- **Dataset content**
----

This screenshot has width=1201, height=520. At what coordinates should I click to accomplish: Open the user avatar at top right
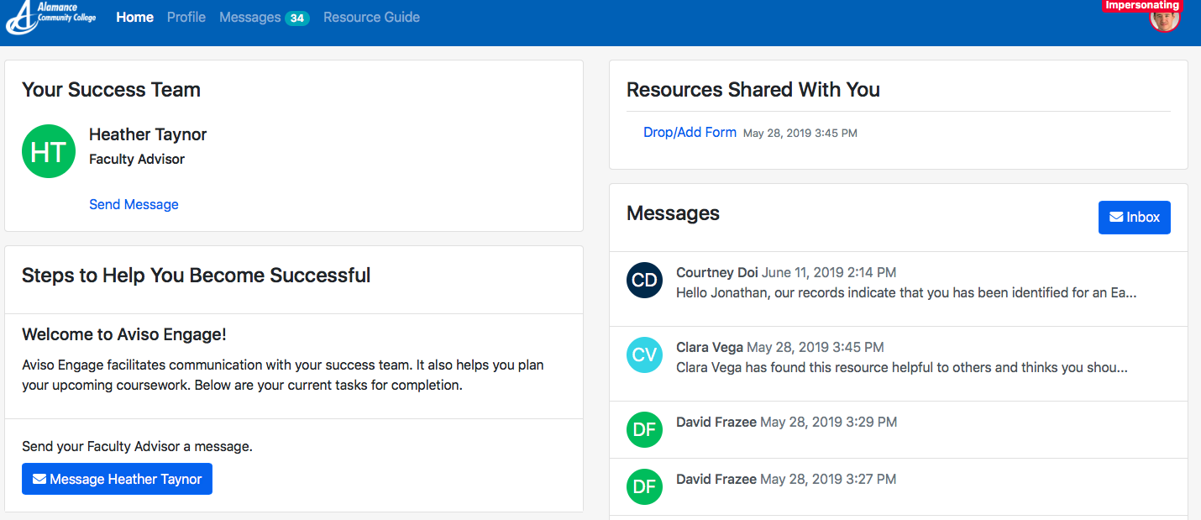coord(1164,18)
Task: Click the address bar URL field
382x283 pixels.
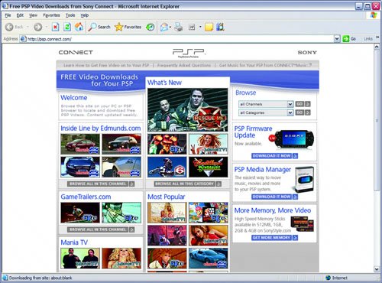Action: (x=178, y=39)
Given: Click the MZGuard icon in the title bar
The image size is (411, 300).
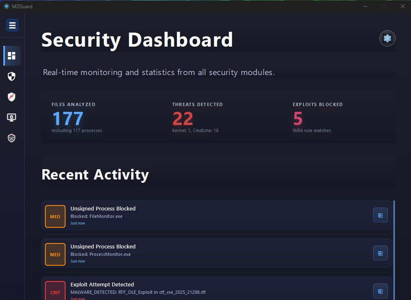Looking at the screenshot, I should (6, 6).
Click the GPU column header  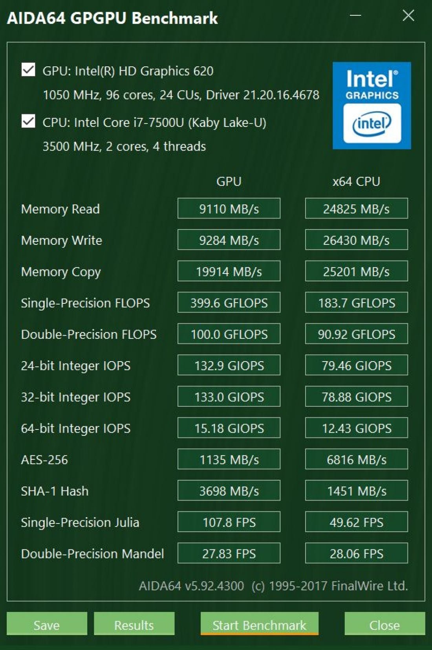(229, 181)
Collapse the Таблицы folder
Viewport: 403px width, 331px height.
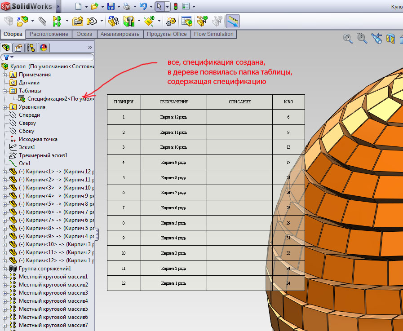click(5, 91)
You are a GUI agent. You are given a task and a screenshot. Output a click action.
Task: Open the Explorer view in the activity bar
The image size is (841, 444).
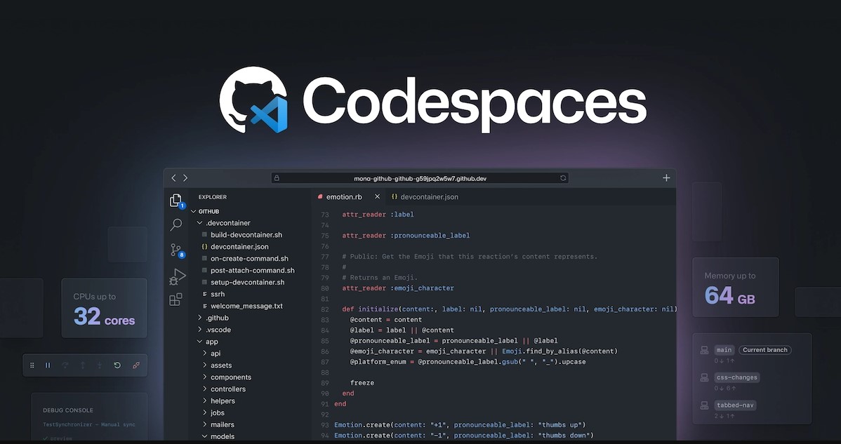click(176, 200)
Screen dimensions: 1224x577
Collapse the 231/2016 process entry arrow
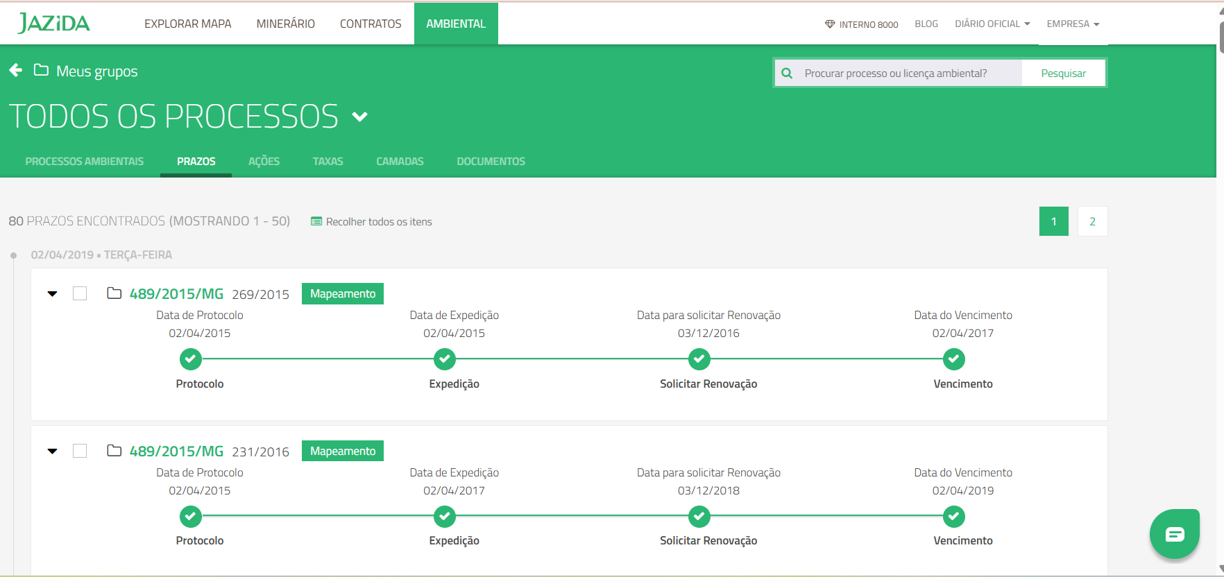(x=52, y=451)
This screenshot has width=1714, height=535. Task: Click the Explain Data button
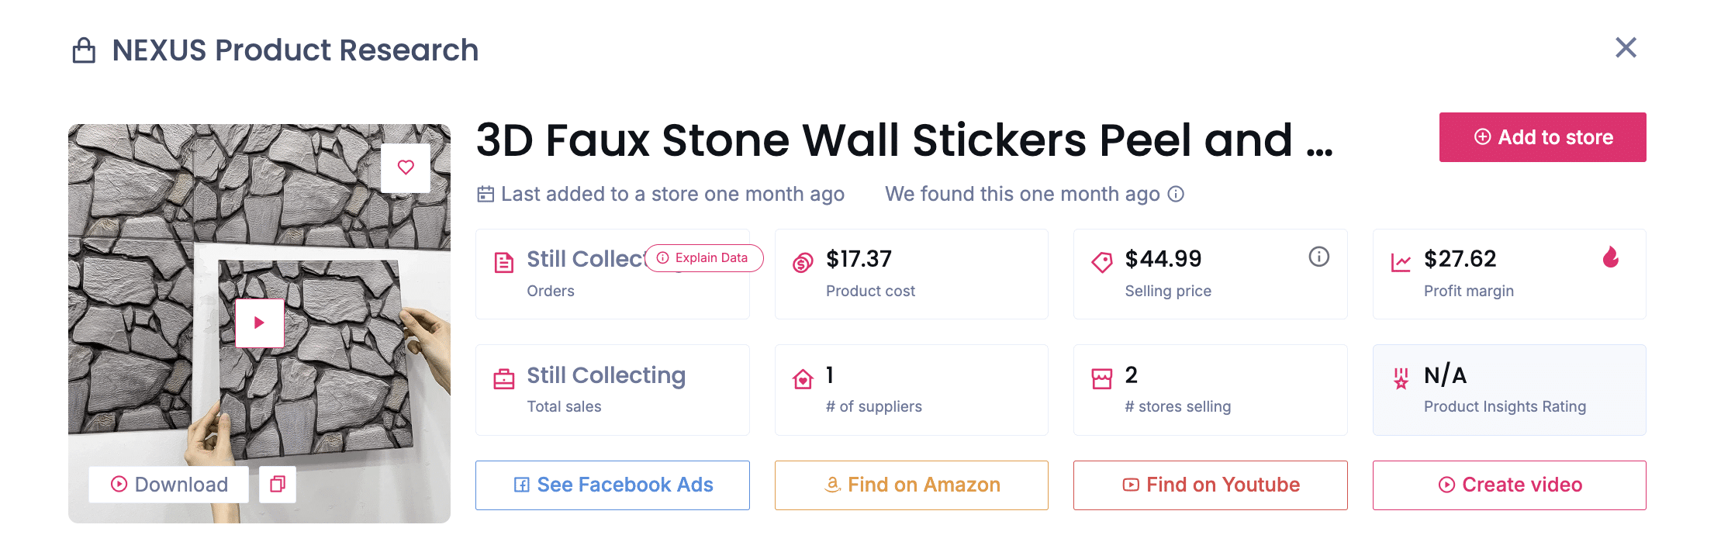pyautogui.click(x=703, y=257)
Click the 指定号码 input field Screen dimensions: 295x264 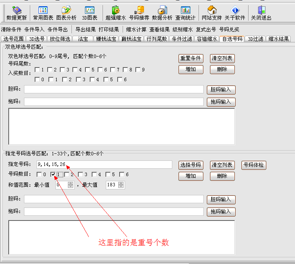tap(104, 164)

----

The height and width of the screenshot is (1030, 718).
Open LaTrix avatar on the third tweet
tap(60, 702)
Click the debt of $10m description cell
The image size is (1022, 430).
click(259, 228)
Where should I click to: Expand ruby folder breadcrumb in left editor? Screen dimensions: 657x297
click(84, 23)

----

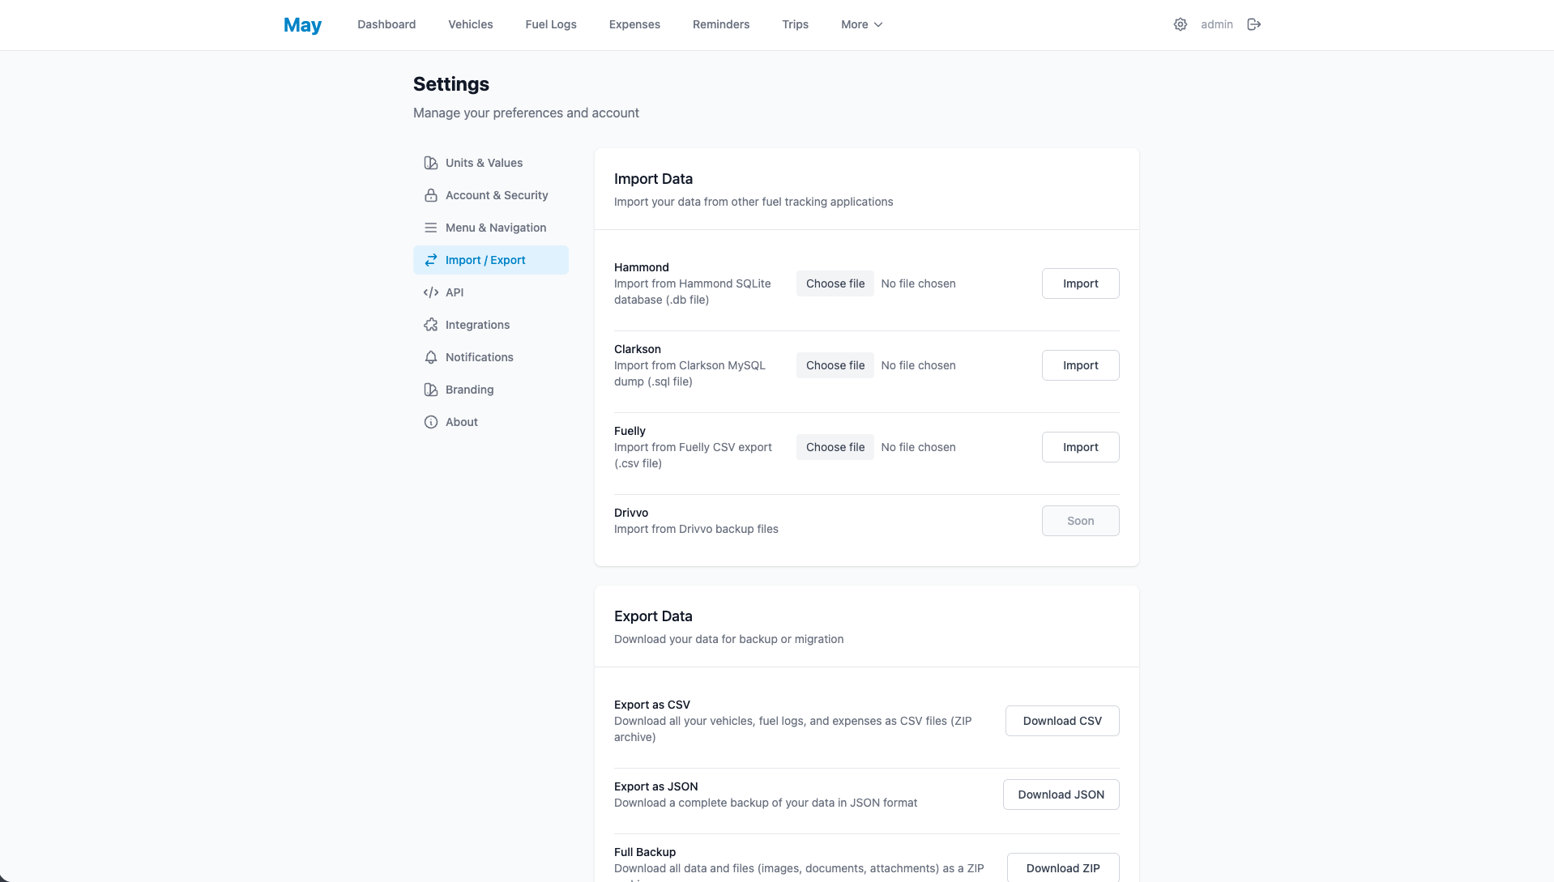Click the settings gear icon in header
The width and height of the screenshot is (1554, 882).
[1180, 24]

----

- **Task item**
Excluding any pictures, print exactly the lines of the listing above from the line with "This screenshot has width=1201, height=520." to the line with "Given: Click the", both ends included.

- **Response to this exercise**
This screenshot has width=1201, height=520. At what coordinates should I click to accomplish: Open the user avatar at top right
coord(1164,18)
Task: Click the address bar URL field
382x283 pixels.
Action: (x=178, y=39)
Given: Click the MZGuard icon in the title bar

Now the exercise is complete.